Data provided =>
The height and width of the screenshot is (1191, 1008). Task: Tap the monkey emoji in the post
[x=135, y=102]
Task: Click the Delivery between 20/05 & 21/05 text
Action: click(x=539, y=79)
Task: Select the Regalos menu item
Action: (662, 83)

Task prompt => The records above should be repeated in full, exactly as given.

Solved exercise =>
The height and width of the screenshot is (1191, 1008). Task: Tap the monkey emoji in the post
[x=135, y=102]
Task: Click the Delivery between 20/05 & 21/05 text
Action: click(x=539, y=79)
Task: Select the Regalos menu item
Action: (662, 83)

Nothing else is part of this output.